Une épée de Damoclès au-dessus de la tête. Le Dr Rick Arthur, directeur vétérinaire du California Horse Racing Board (C.H.R.B.) – et sévèrement épinglé par le New York Times pour sa gestion de "l’affaire Justify" –, a indiqué : « Les attitudes sociales et les considérations morales ont beaucoup évolué. En Californie, il y a un risque que les courses prennent fin. Le statut quo n’est donc pas bon. Qu’est-ce que la société n’aime pas dans les courses ? Les blessures, ainsi que la cravache. (…) Il y a très peu de blessures dues à la cravache. Avec les coussinets, il y a peu d’éraflures. Mais le public estime qu’un coup de cravache est inadmissible et il a donc été décidé que la cravache ne serait utilisée que comme outil de contrôle et de sécurité. La cravache en elle-même ne tue pas… Mais nous estimons qu’elle a exacerbé certains incidents. »

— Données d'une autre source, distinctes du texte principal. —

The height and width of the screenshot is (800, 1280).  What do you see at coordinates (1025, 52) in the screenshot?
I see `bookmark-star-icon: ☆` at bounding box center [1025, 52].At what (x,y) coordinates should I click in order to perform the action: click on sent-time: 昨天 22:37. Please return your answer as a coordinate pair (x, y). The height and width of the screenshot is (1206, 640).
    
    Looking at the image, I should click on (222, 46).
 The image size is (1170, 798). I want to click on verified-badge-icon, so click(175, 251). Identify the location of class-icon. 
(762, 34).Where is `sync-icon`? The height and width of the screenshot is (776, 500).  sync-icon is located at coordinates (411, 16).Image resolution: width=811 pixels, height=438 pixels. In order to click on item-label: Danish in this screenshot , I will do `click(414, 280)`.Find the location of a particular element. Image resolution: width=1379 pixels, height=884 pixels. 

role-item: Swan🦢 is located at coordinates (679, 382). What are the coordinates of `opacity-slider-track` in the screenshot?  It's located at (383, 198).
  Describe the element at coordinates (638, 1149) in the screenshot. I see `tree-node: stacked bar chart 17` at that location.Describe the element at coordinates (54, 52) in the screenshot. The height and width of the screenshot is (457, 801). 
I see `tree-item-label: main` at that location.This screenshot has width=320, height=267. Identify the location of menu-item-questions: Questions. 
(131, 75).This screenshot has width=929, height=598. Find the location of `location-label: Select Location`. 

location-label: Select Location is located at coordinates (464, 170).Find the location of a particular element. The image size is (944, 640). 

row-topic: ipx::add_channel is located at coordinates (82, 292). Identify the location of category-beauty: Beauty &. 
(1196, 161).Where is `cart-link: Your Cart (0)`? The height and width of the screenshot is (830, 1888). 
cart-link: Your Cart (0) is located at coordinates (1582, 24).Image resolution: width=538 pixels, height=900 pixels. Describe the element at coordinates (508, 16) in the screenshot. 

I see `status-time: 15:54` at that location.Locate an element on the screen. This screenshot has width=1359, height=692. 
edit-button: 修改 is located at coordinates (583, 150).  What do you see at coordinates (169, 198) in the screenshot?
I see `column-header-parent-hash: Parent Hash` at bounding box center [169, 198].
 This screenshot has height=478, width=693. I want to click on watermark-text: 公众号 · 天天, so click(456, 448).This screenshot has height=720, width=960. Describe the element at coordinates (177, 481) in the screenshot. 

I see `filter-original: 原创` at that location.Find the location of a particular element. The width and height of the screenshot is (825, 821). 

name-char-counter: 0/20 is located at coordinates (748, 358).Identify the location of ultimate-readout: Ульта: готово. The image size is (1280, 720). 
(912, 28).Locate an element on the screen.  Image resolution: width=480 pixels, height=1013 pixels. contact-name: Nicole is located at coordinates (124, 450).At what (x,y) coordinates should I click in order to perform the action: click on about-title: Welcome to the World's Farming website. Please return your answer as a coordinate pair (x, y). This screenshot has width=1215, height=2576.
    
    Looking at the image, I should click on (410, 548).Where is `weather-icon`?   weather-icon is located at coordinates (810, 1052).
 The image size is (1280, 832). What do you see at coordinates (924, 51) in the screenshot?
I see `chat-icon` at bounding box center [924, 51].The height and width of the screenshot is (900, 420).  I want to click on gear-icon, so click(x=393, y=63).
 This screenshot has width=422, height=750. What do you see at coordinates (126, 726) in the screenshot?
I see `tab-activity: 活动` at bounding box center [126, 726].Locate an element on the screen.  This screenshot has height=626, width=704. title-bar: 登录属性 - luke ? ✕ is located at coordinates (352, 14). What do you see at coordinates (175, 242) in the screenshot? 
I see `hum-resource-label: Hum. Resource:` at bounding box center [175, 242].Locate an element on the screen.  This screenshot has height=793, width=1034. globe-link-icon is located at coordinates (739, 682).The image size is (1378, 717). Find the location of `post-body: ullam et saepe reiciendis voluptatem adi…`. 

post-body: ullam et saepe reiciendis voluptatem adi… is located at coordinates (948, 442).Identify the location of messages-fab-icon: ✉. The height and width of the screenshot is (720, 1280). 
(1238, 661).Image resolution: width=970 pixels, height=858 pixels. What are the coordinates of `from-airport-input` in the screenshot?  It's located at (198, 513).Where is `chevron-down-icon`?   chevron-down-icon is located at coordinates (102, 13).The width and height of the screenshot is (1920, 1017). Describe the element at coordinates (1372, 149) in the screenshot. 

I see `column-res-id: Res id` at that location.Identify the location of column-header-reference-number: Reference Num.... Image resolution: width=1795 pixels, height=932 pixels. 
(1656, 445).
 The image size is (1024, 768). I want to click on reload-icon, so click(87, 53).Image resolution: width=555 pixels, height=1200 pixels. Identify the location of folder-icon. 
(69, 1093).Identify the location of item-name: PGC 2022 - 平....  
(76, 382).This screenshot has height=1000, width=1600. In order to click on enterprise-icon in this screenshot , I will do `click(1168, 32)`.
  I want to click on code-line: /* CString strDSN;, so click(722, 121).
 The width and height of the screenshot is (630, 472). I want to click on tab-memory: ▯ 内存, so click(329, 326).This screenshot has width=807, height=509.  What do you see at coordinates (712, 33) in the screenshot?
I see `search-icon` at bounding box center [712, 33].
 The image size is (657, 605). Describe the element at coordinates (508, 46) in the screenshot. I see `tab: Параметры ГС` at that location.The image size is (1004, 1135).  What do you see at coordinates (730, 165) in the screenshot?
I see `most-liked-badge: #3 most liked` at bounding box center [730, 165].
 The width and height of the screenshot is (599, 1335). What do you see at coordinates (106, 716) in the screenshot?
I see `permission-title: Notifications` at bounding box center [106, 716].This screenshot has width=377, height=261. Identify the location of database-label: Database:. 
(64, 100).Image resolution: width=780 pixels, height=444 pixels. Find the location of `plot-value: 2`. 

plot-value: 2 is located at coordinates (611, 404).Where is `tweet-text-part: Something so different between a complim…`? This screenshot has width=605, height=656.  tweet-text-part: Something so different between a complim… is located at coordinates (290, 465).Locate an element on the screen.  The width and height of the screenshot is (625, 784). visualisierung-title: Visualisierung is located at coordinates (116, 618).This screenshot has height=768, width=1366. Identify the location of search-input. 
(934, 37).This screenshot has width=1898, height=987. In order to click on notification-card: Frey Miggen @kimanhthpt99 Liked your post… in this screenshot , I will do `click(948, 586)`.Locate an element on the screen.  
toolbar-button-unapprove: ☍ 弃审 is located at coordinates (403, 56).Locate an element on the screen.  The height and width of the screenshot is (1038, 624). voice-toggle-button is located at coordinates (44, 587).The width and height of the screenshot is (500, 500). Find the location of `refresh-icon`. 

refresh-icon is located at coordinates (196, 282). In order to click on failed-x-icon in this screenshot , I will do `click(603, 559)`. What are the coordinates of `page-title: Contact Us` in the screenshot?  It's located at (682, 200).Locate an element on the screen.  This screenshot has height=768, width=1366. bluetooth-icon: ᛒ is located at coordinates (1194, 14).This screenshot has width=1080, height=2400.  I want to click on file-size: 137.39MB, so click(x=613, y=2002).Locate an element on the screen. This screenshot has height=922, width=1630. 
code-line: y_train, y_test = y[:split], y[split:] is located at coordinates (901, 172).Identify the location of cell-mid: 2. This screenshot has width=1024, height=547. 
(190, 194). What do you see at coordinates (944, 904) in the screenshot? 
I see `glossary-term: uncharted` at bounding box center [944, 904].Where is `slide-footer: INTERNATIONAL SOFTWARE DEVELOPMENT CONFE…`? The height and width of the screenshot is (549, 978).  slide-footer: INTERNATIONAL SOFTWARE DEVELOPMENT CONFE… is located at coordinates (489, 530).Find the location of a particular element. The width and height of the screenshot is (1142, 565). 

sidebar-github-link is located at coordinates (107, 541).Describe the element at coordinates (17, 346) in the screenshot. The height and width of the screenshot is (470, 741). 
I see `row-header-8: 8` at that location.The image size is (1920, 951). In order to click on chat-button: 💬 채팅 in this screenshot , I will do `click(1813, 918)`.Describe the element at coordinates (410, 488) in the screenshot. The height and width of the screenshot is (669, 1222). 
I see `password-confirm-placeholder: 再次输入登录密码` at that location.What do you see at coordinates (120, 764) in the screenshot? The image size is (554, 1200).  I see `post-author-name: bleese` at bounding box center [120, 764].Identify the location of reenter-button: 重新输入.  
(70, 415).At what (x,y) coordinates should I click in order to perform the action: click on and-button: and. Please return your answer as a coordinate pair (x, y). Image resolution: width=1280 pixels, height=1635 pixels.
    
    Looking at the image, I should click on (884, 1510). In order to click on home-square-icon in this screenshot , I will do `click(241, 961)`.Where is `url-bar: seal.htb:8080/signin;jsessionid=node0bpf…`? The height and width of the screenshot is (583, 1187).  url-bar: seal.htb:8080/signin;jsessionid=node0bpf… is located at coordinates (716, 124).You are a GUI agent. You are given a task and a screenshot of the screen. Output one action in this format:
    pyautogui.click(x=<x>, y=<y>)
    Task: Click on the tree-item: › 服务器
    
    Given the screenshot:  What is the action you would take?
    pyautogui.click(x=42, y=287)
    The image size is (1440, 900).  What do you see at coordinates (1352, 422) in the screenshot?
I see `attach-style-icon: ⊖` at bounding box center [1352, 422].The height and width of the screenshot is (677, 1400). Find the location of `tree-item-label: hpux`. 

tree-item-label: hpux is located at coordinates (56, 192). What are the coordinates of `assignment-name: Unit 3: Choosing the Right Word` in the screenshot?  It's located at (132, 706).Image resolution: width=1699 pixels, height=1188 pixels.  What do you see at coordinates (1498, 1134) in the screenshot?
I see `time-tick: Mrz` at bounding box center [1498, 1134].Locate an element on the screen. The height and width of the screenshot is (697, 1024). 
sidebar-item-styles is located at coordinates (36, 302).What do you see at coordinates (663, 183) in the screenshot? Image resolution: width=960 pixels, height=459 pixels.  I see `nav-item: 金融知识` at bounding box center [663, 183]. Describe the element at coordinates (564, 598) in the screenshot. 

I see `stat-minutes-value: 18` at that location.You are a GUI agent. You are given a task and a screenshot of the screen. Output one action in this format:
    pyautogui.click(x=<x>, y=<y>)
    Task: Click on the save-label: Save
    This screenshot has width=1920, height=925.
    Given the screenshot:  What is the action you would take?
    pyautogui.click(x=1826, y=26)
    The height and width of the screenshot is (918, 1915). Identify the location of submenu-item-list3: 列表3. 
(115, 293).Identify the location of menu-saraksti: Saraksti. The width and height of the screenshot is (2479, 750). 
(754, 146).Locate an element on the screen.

Entendre les États-Unis donner des conseils sur le sujet du bien-être et de la cravache peut faire sourire… Rappelons la doctrine de la cravache en Californie depuis juillet 2015 : les jockeys ne peuvent pas donner plus de trois coups d’affilée. Ils doivent faire une pause pour donner une chance au cheval de répondre à la sollicitation avant de pouvoir réutiliser la cravache. À part le moment nécessaire de pause, c’est open bar sur le nombre de coups. Mais ce n’est pas ce qu’il faut retenir. Il faut retenir que les États-Unis doivent passer du quasi tout au quasi rien sous pression des activistes, de l’opinion et des politiques. N’attendons pas d’être dans la même situation car, à partir de ce moment-là, nous n’aurons plus jamais le contrôle de notre avenir.